On April 29, 2017, the Chamber of Deputies approved the medical and scientific uses of cannabis and its derivatives. Two months later, on June 19, 2017, Congress of Mexico approved the new ordinance decriminalizing the medical and scientific uses of marijuana.
There are currently associations that, through their network of lawyers and doctors, are responsible for providing advice to those interested in the use of cannabis for medicinal purposes.
One example is that Anand Foundationto, an interdisciplinary civil association that connects patients with health professionals to promote cannabis medicine in Mexico, as an alternative option under safe protocols for the treatment of various diseases or degenerative diseases.

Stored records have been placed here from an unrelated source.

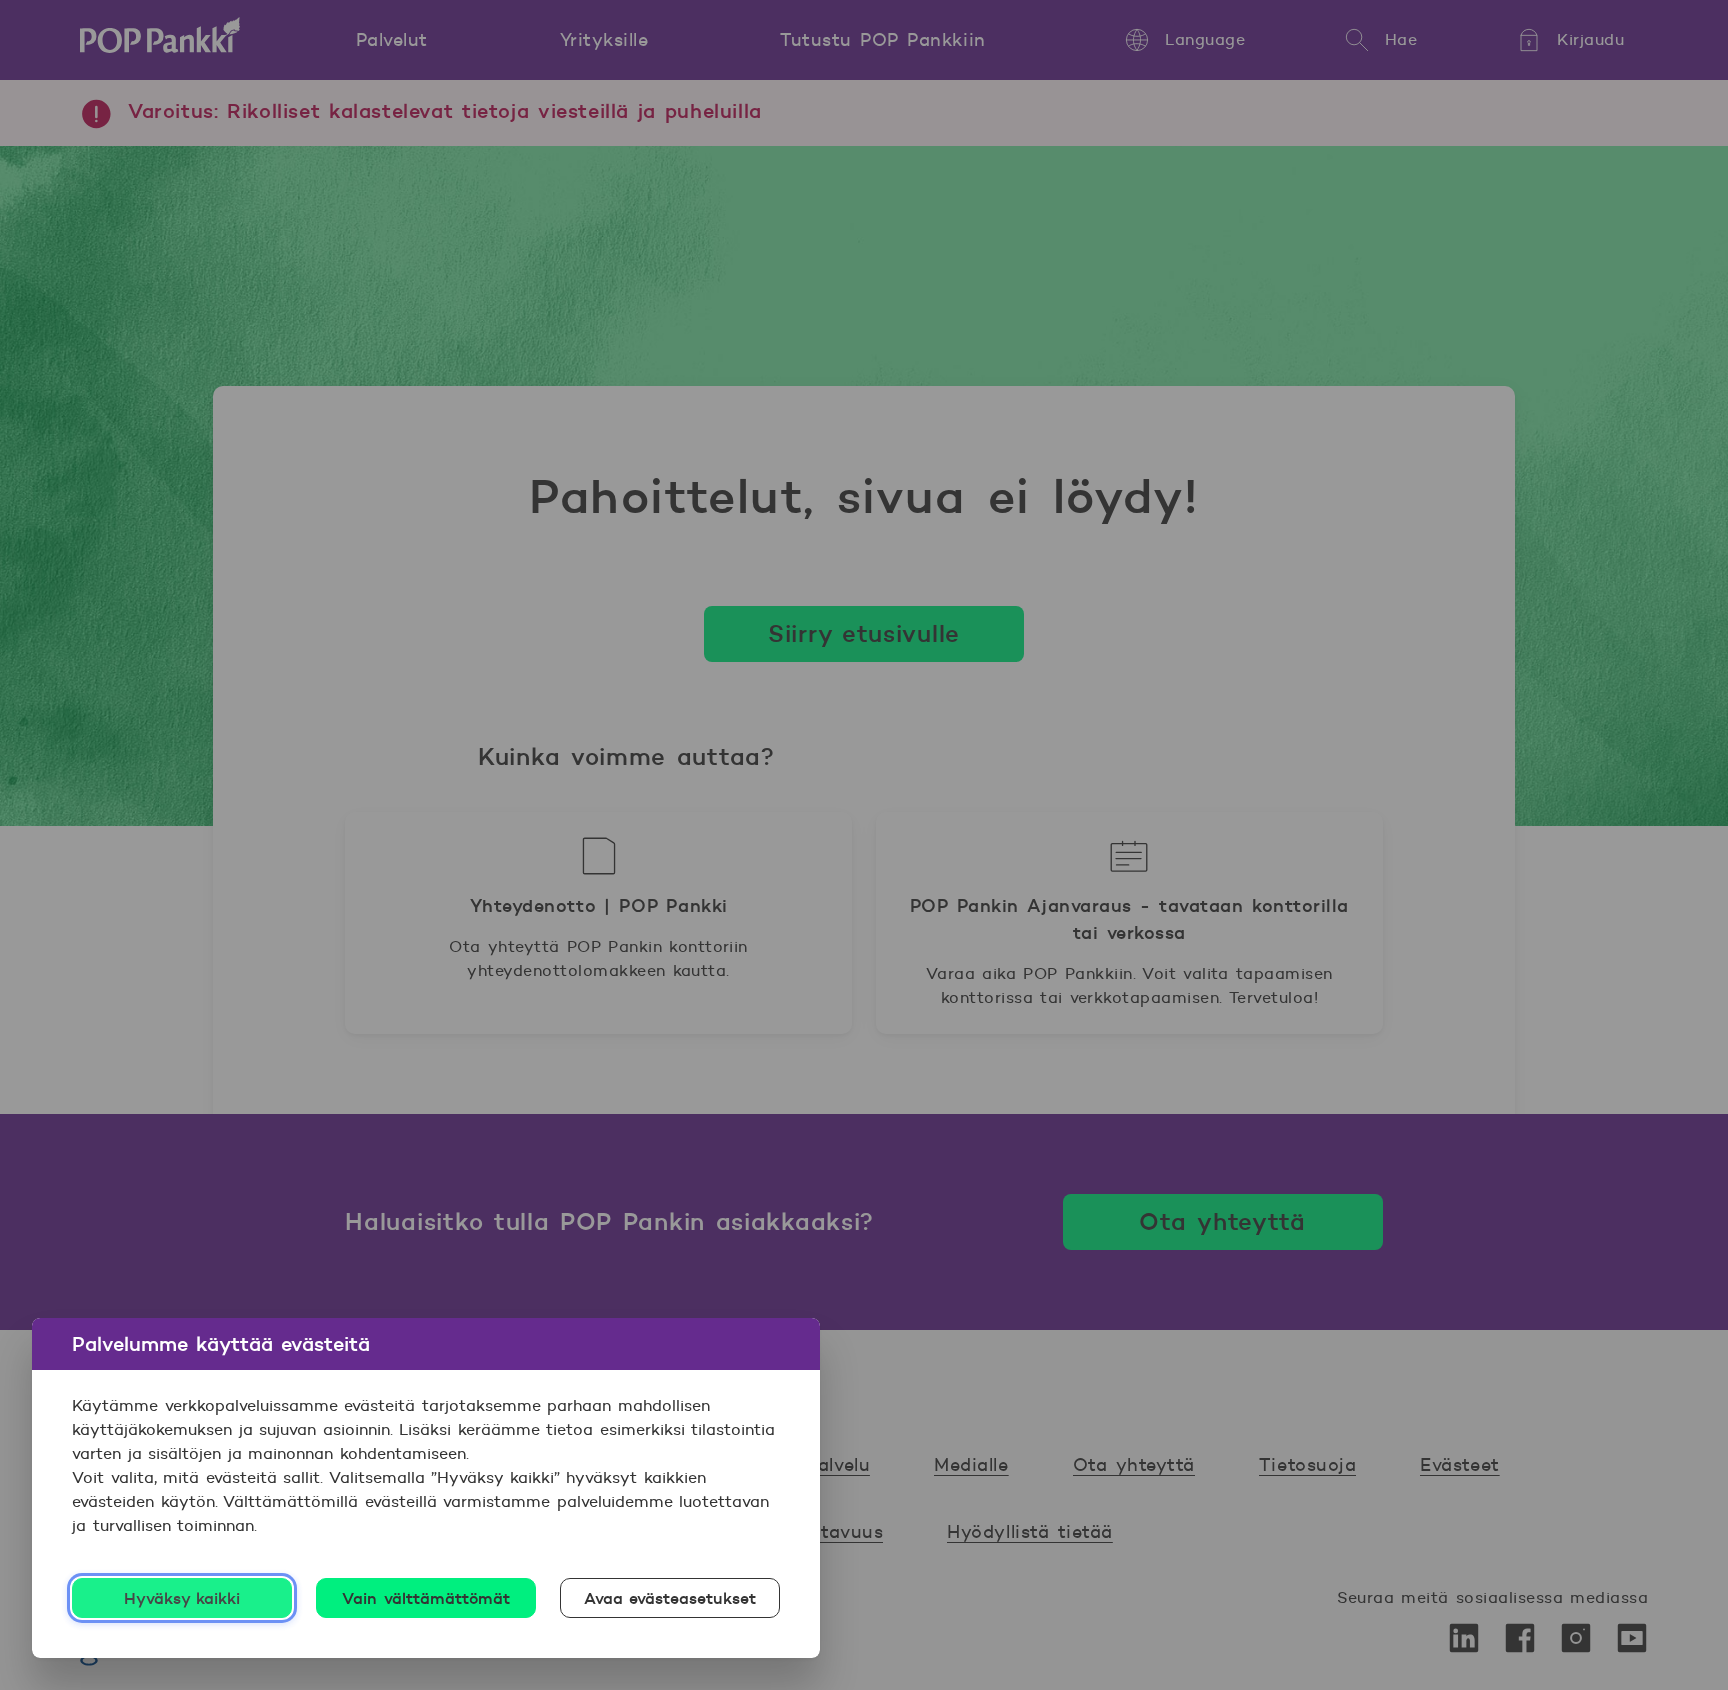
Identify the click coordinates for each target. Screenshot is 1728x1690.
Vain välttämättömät (426, 1598)
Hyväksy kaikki (182, 1598)
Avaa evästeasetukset (670, 1598)
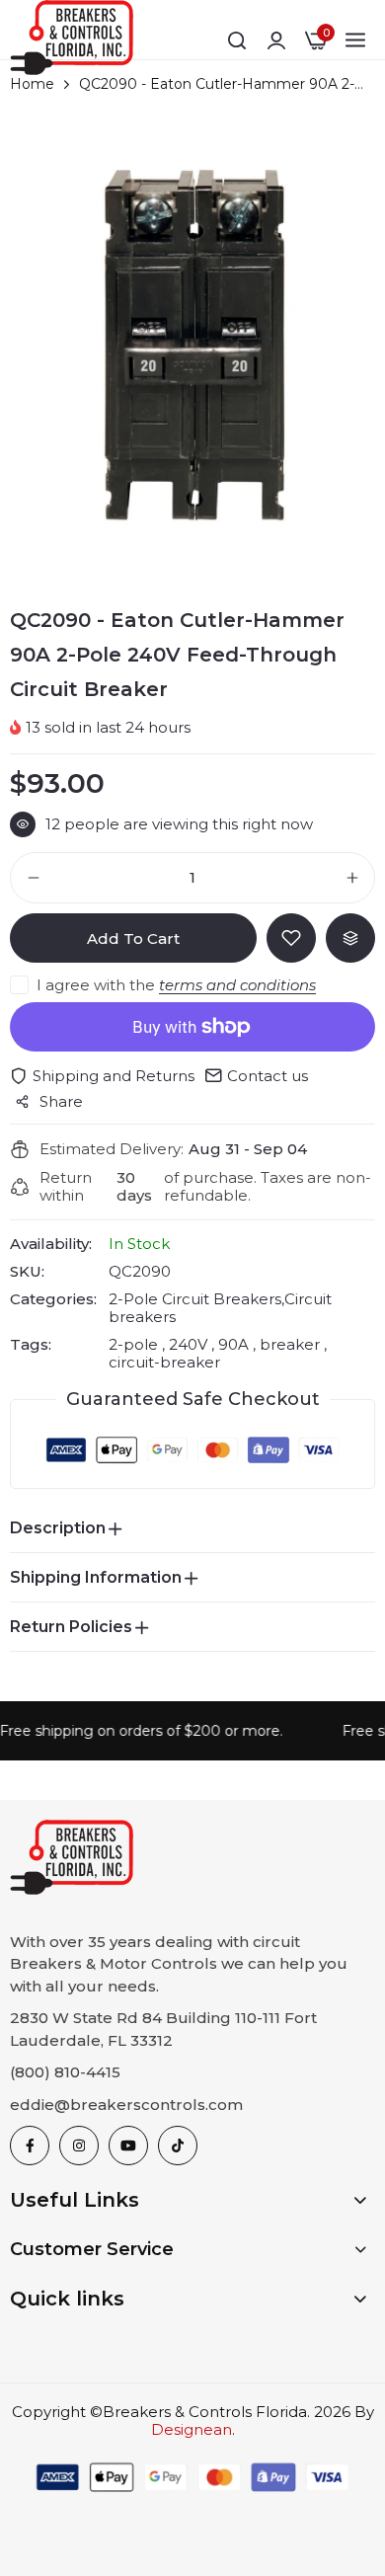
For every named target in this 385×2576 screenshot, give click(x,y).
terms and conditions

This place aims to combat the social stigma of cannabis use in alternative medicine and to assert its position through national and international scientific dissemination of the benefits of cannabidiol (CBD) and its alternative uses to treat diseases such as Tourette’s Syndrome, Huntington’s Disease ,
Fibromyalgia, cerebrovascular seizure, withdrawal syndrome, Parkinson’s disease, arthritis, acquired immunodeficiency syndrome, depression, autism, Alzheimer’s disease, cancer, epilepsy, glaucoma, muscle cramps, rash, and pain.
Without a doubt, this is a new stage in the history of this plant that has been used as a remedy for the prevention and cure of diseases for centuries.
- Astorga L. Drugs Without Borders. Mexico: DeBolsillo; 2015.
- Leonardo Oliva. Lessons in pharmacology, 1853. Crescencio García. Fragments for Mexican Materia Medica, 1859.
- Official Journal of the Federation.
We want to know your opinion. What do you think about the use of medical cannabis?